* Begin SOURCE EXTRACT *

R/abundEstim.R

#' @title Estimate abundance from distance-sampling data
#'   
#' @description Estimate abundance (or density) given an estimated detection
#'   function and supplemental information on observed group sizes, transect
#'   lengths, area surveyed, etc.  Also computes confidence intervals of
#'   abundance (or density) using the bias corrected bootstrap method.
#'   
#' @param dfunc An estimated 'dfunc' object produced by \code{dfuncEstim}.
#' 
#' @param detectionData A data.frame with each row representing one detection
#'   (see example dataset, \code{\link{sparrowDetectionData}}) and with at least
#'   the following three columns: 
#'   \itemize{ 
#'     \item \code{siteID} = ID of the transect or point. 
#'     \item \code{groupsize} = the number of individuals in the detected group.

* End SOURCE EXTRACT *
* Begin ROWS *

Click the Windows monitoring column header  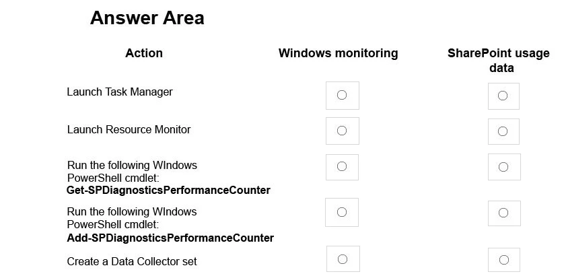[338, 53]
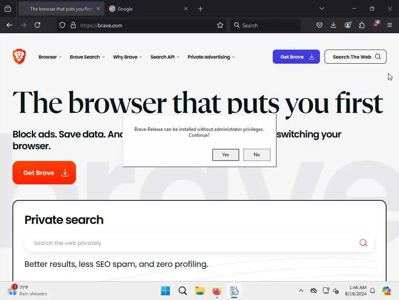The width and height of the screenshot is (399, 300).
Task: Open a new browser tab
Action: coord(201,9)
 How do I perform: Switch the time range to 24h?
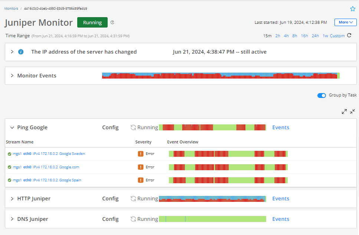click(x=315, y=35)
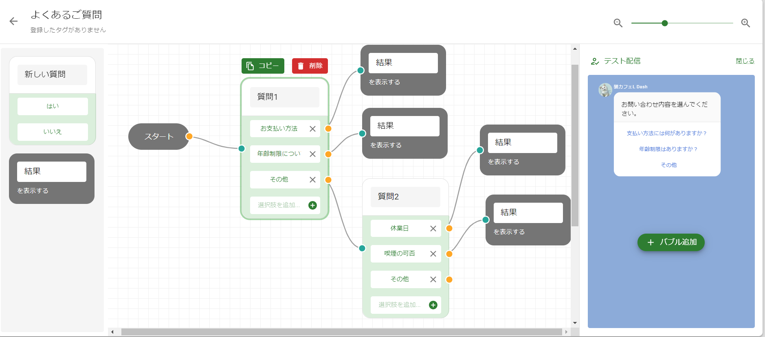
Task: Close the test panel via 閉じる link
Action: [745, 61]
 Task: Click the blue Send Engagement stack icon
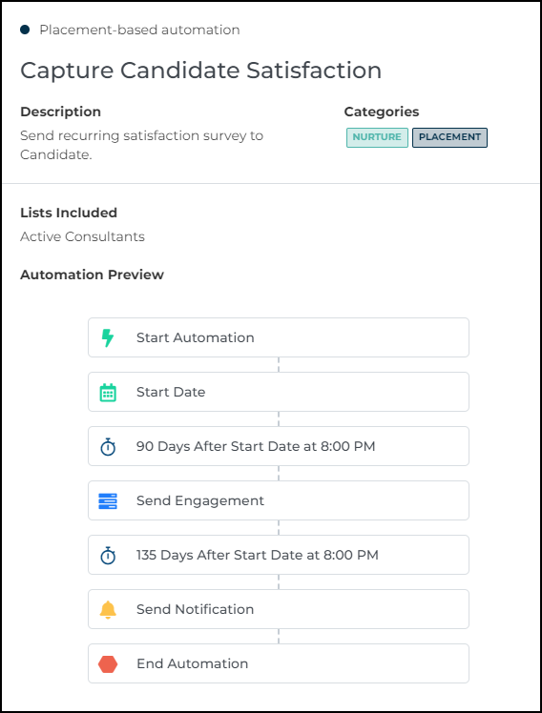pyautogui.click(x=108, y=500)
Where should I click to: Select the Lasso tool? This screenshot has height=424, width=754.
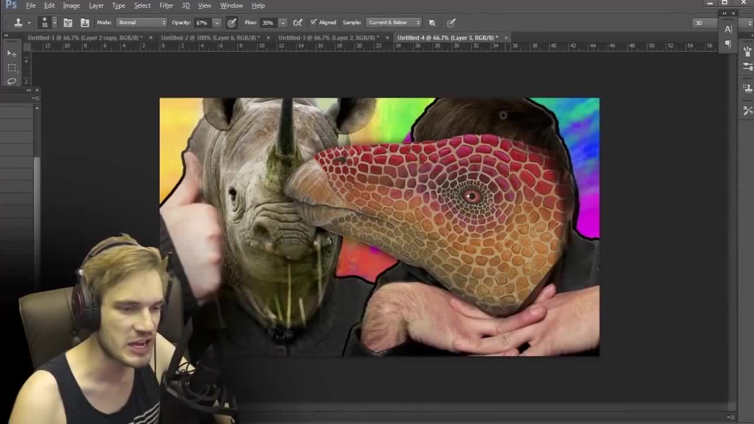point(12,81)
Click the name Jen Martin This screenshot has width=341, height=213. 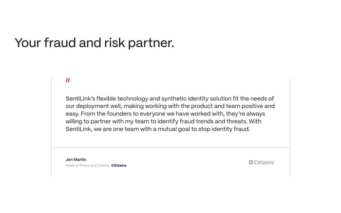[76, 159]
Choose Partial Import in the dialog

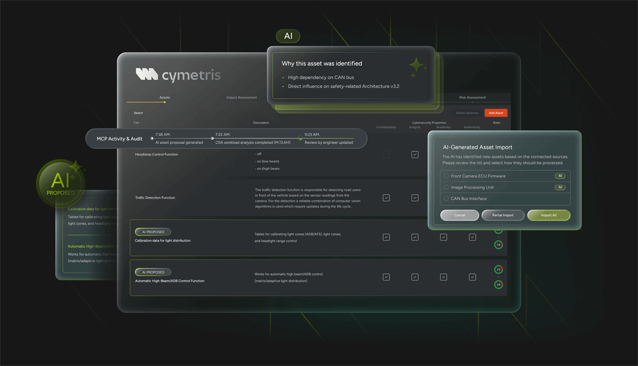(x=503, y=215)
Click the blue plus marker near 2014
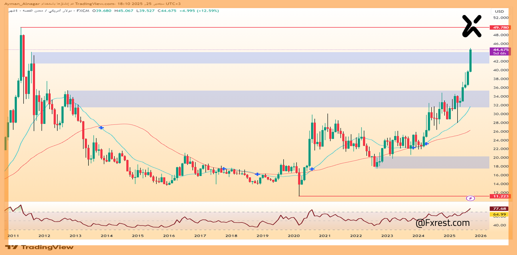 point(101,128)
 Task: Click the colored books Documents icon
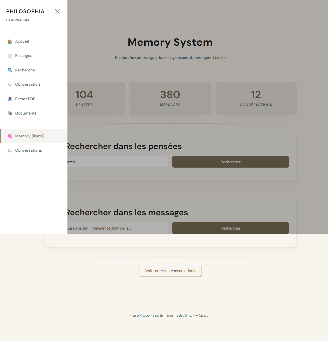[x=10, y=113]
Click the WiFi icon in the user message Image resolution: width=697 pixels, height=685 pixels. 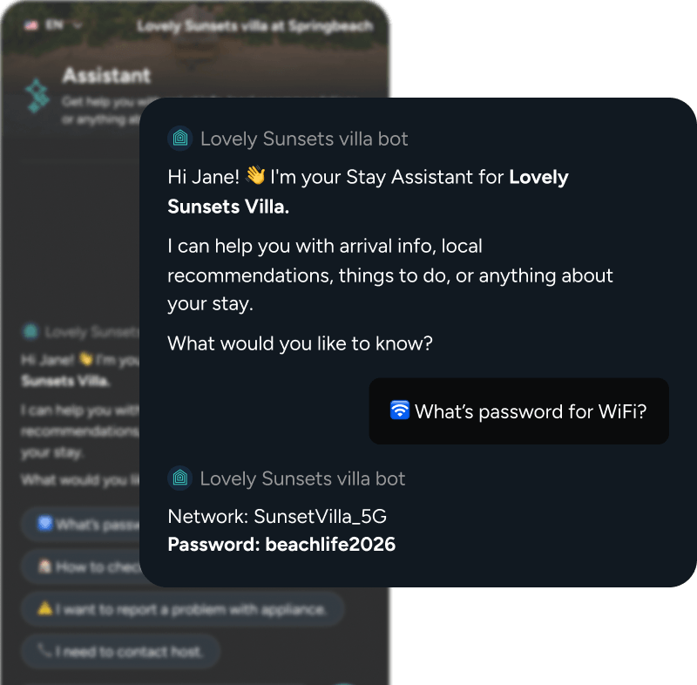pos(400,410)
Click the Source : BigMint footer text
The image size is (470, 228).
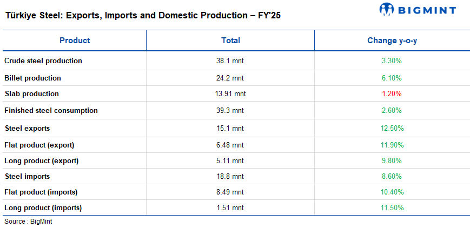point(28,222)
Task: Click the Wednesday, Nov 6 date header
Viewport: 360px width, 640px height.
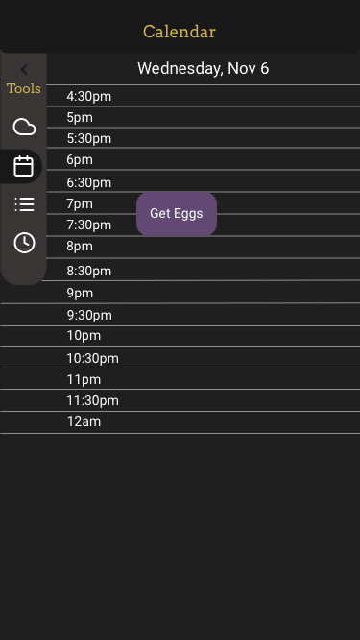Action: (x=203, y=68)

* End ROWS *

§ **TASK REQUIREMENTS**:
• 1. List the kinds of supplemental information that the abundance-estimation documentation names in its description.
• 2. Print everything in the abundance-estimation documentation from "#' @title Estimate" down to "corrected bootstrap method.".

§ **THE REPLIES**:
• 1.
- observed group sizes
- transect lengths
- area surveyed

• 2.
#' @title Estimate abundance from distance-sampling data
#'   
#' @description Estimate abundance (or density) given an estimated detection
#'   function and supplemental information on observed group sizes, transect
#'   lengths, area surveyed, etc.  Also computes confidence intervals of
#'   abundance (or density) using the bias corrected bootstrap method.